> _Work request_: Please print nothing but the lines from the one containing "Viewport: 761px width, 600px" to the final line below, exactly, and no pictures.

-------- Material provided --------

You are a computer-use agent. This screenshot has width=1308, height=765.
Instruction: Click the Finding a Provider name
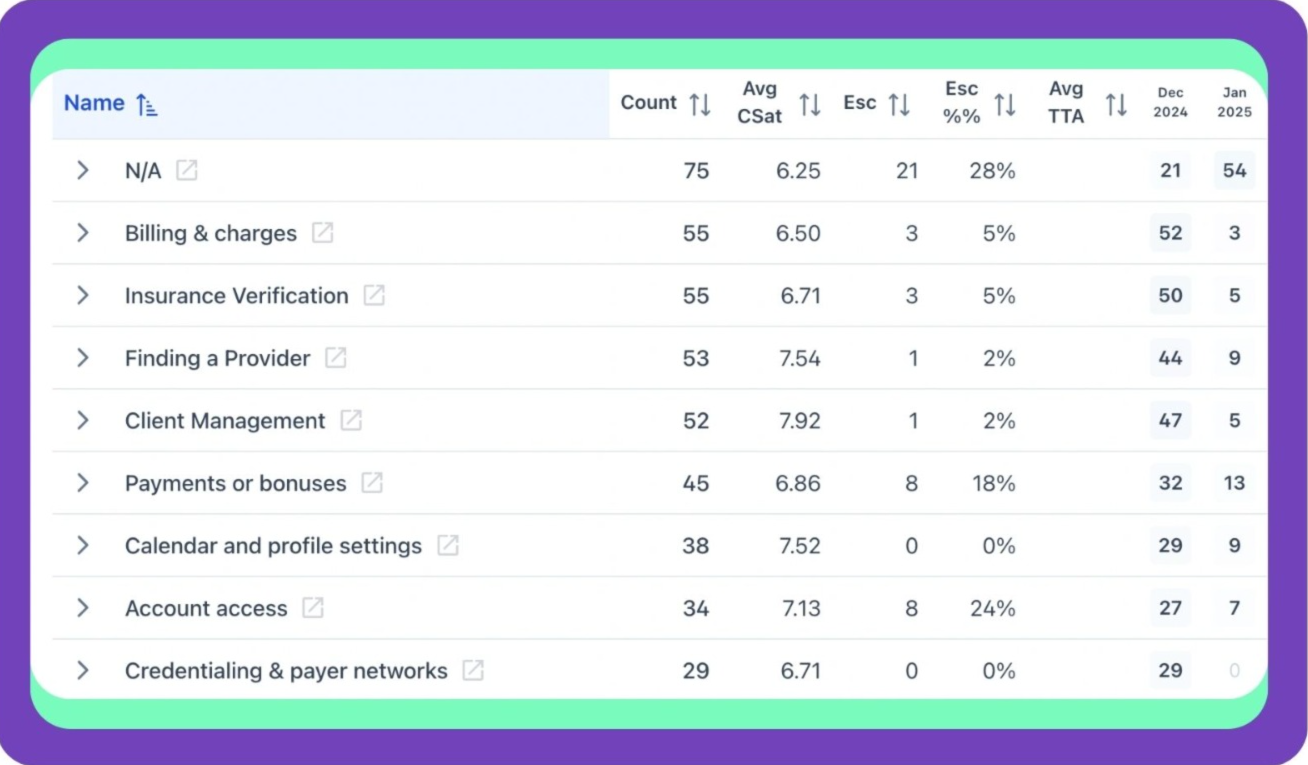tap(217, 358)
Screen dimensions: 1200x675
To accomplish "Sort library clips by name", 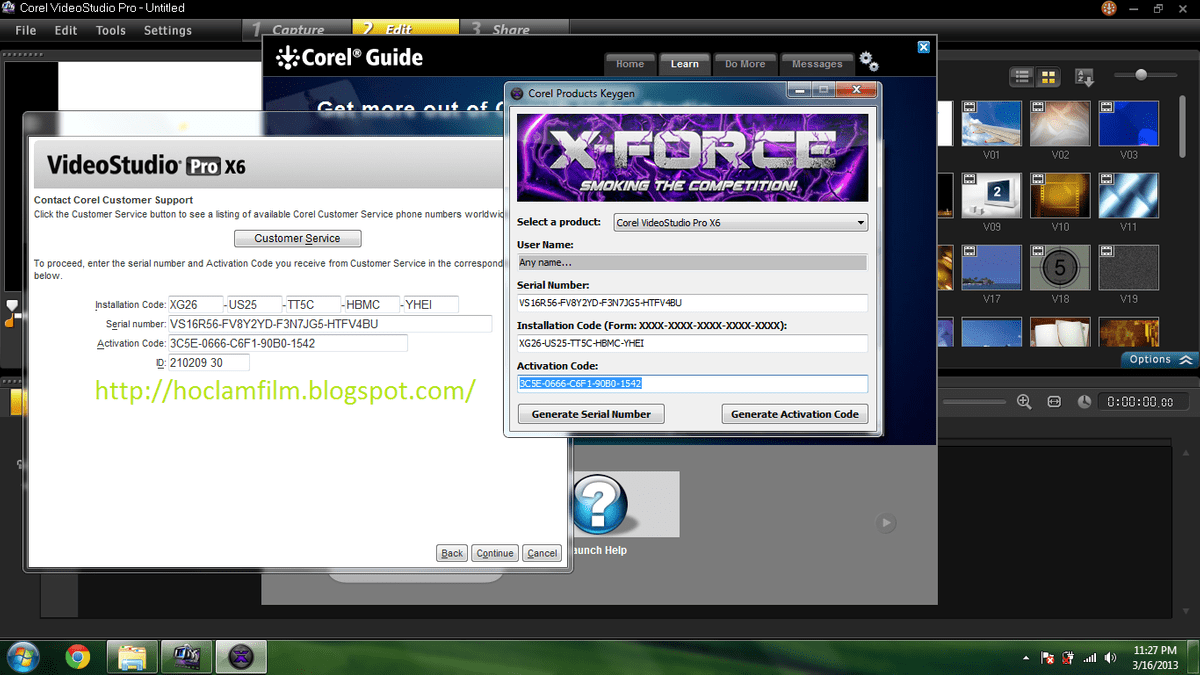I will [x=1084, y=76].
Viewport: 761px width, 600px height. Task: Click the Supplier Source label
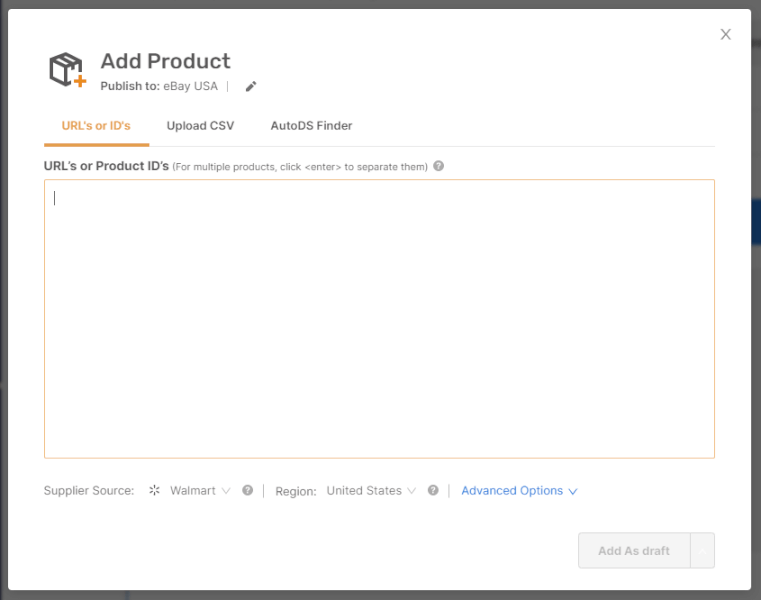[89, 491]
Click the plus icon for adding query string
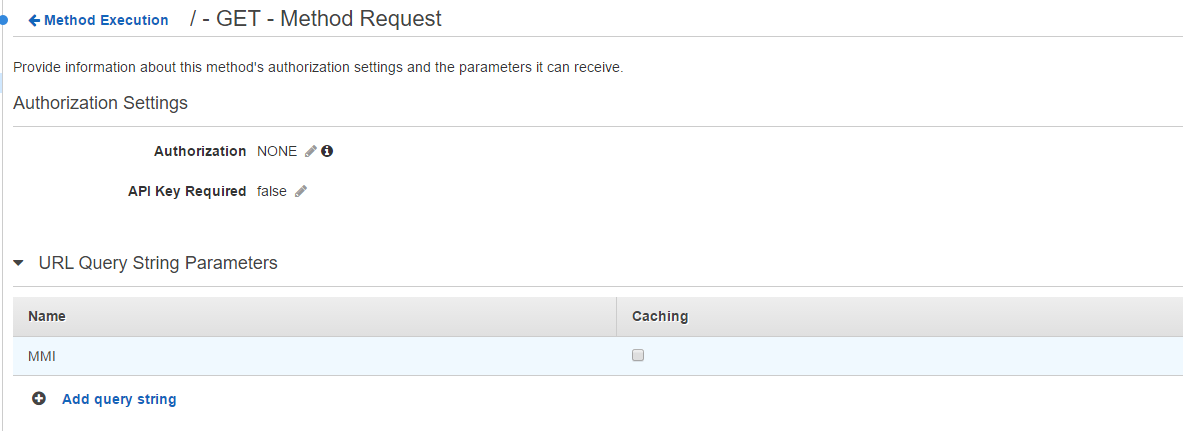1183x431 pixels. pos(39,398)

--------

> _Task solution_:
Viewport: 761px width, 600px height. Task: Click the Supplier Source label
[89, 491]
Click the plus icon for adding query string
1183x431 pixels. pos(39,398)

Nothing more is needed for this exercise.